No, my dad didn’t make a wrong turn. He simply wanted to show us the first house he ever lived in, a bit of familial history I willingly agreed to see. And why not? Who knew the neighborhood was eagerly awaiting a transition into a real estate rejuvenation. It just needed some speculative investors to get the ball rolling, albeit uphill. Crack lords slinging drugs tends to soften a neighborhood’s housing market. Maybe that street is the pride of Savannah today, a testament to regentrification.
But this was early fall two decades ago. Today, the only money I saw getting pumped into this community went into beer quarts stuffed inside brown paper bags. And by the looks of the “inbetween jobs” young men sipping beverages on my father’s former front porch, that micro-economy boomed. My dad’s Cadillac slow-roll came to a halt as he pointed towards his childhood residence. Naturally, the brown bag sippers believed he stuck his his finger in their general direction, not the old homestead.
I squirmed in my seat as the imbibers lowered their bags and rose from their chairs.
My father’s arm remained outstretched as his index finger accusingly jabbed towards them. They squinted their eyes as if they’d recognize the man behind the wheel. Some crouched lower to obtain a better line of sight. That made me feel uneasy, like a target. My father remained oblivious. As a matter of fact, I may have been the only passenger experiencing any level of discomfort.
Perhaps the fellas on the porch felt a similar sense of unease as we eyeballed them from our stopped car on the street. Even though my understanding of drive-by shootings did not involve cessation of vehicular movement, I did not know if that was also their experience. Maybe that’s how they did it in Savannah. Did they believe an altercation may unfold, placing their manhood, reputations, or even their lives at stake? We’d created a rather rapidly developing, tenuous predicament that was apparently only felt by me and the mobile guys on the upper ground.
Of course, our intentions revolved around taking in the scenes and appeasing my father’s trip down Memory Lane, which looked more like Skid Row now.
My father shared stories of his early years in the third person by referring to himself as Baby Jerry. I unsuccessfully tried to mentally restructure the neighborhood with Baby Jerry crying on the front porch or rolling down the street in his 1920’s Baby Jerry carriage. I was more than interested to learn about Baby Jerry’s early life antics, just not right here or right now. I’m not so sure our alcohol laden slackers were too pleased with this interruption to their otherwise unscheduled day or my dad’s middle of the road history lesson. I began to share in their displeasure.
I subtly suggested it was no longer prudent to block the road. Of course, traffic concerns did not weigh heavily on my mind at that exact moment. I’m uncertain if my father comprehended how the day drinkers possibly misconstrued his sightseeing tour as something far more volatile. On the other hand, maybe he didn’t give a hoot about those guys hanging out on his old front porch. Maybe he still viewed this haphazard house as part of his roots, Baby Jerry’s original family home.

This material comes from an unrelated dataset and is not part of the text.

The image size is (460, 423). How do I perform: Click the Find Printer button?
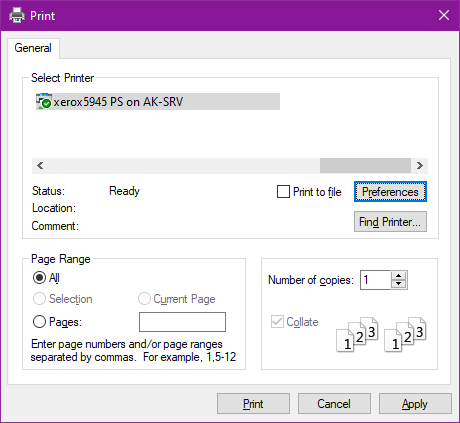(x=390, y=222)
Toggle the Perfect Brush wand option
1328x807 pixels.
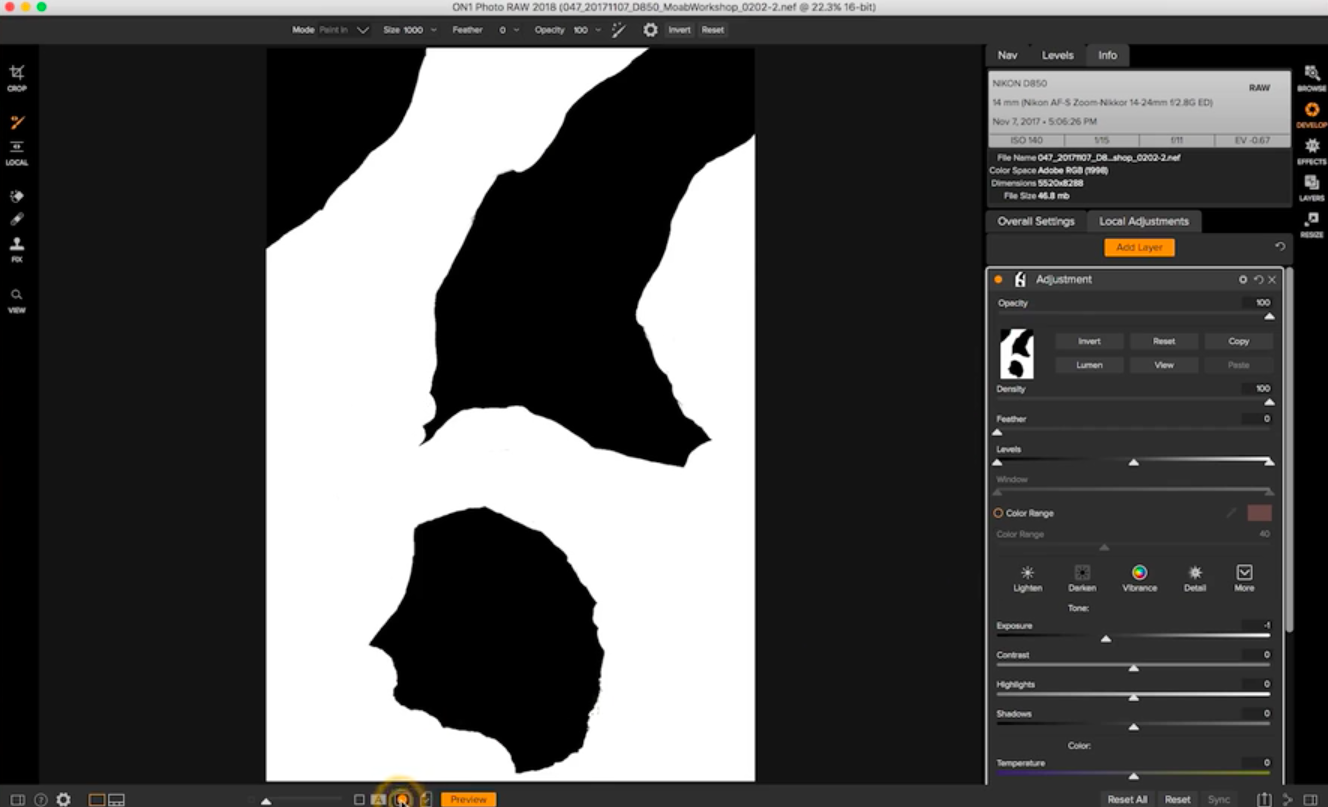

Fortunately the Caddy crept forward, the afternoon social club retook their seats on the porch, and my father drawled on about his infant southern upbringing, showcased by the life and times of the seemingly immortal Baby Jerry. I breathed a sigh of relief, while Baby Jerry’s escapades once again drifted into the past. Still, it was fascinating to see where my father began his life, even if I saw ours prematurely ending for a brief moment. Amen, sweet Baby Jerry!
All of this joking around has a serious undertone.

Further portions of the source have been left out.